|2020-2021 ICS4U-E Tasks|
Project 3.4. Pin Change Interrupt. For your first DER project entry employing the Dolgin Development Board v6 in an off-platform application, you are asked to employ the concept of a Pin Change Interrupt to maintain and display a hexadecimal count on a single 7-segment display.
Also introduced in this project is the concept of resuable code in the form of an external library, consisting of ATtiny84/DDB assets this, and future projects, can draw on. This will shorten your development time and make your functioning prototypes more reliable since they'll be based on proven code.
Your Session 5 supplemetary kit contains both the generic KY-040 from Amazon and RSGC ACES' (fully debounced) Rotary Encoder on breakout boards.
Submit your DER and attach the two code files, by the deadline: Saturday January 30.
Note. I encountered an issue with my own counting that I eventually resolved only after walking away from the task for a few hours and thinking about it. It may be instructive to share the problem and the solution. At certain numbers, the count would either skip over the digit or simply stall out. The numbers were typically 2 and, especially, 8. It dawned on these numbers draw more current than other numbers and the MCU/prototype may be choking on the demand. After placing a 1 μF capacitor across the power rails to support the rapid draw, operations were considerably smoother. Replacing the 5V USB power source altogether, with a 9V AC/DC adapter, appeared smooth the issues out completely. Remember this tip should you ever encounter similar current demand spikes in future projects. Here's a short video that monitors the current draw for each if the digits (20 mA/segment) Current Draw on Counting
Project 3.3. Keypad Matrix Echo. For your first ATtiny84 project of ICS4U you are to maximize your mid-level coding skills in the development of a prototype that echoes button presses on your 12-key telephone keypad onto your small Adafruit 861 8x8 matrix. Each of you has been assigned a 4x3 subset of your matrix as shown below that represents the 1:1 Key→LED mapping. For example, should your user press the '0' key, the LED indicated will light up for 300 ms, only.

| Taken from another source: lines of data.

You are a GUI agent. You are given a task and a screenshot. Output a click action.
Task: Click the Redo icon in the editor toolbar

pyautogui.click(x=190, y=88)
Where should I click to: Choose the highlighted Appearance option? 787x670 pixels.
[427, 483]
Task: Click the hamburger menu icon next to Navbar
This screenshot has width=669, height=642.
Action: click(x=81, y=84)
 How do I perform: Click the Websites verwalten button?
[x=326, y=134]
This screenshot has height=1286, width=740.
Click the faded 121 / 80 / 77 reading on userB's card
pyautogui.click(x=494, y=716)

Your ATtiny84 has just enough GPIO pins (10) to pull this task off as I describe it below (7 input; 3 output). Furthermore, the code is surprisingly short if done skilfully.
Optional (Advanced) Task.
Some of you may wish to consider going beyond the basic task.
Rather than 1:1 Key→LED mapping, a 1:4 Key→LED mapping could be achieved. What is compelling about this implementation is that it requires a skill you already possess: PoV!
You have the time; consider it if you are inspired.
Project 3.2. CHUMP. See here.
Project 3.1. GB Machine. The greatest challenge (and I believe, privilege) for ACES is to influence the direction of our program. Through your imagination and skill you are expected to contribute to the enhancement of our mutual creativity, tool set, and assets. G. Benson (ACES' 19) fulfilled this opportunity/commitment through his enhancement of the indispensable PB Machine (P. Bagga, ACES '17). Beginning in the Fall of 2019, Sr. ACES are expected to solder up their own GB machine and put it to good use in the pursuit of their own prototypes.. Your experience with electric circuits has been largely limited to components that use through-hole technology (THT). To round out your proficiency with all components, your next few projects will require the use of devices that use surface-mount technology (SMT). As the graphic reveals, the smallest size that is reasonable for hand-soldering techniques is the 1206 family, so this is what we carry in the DES inventory.